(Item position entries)
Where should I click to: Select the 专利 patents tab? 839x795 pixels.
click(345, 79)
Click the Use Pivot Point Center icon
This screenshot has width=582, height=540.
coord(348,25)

TASK: Can you arrange every line of the rows above as a JSON list of strings, one string per line, with blank lines left out?

RESPONSE:
[
  "Where should I click to: Select the 专利 patents tab? 839x795 pixels.",
  "click(345, 79)",
  "Click the Use Pivot Point Center icon",
  "This screenshot has width=582, height=540.",
  "coord(348,25)"
]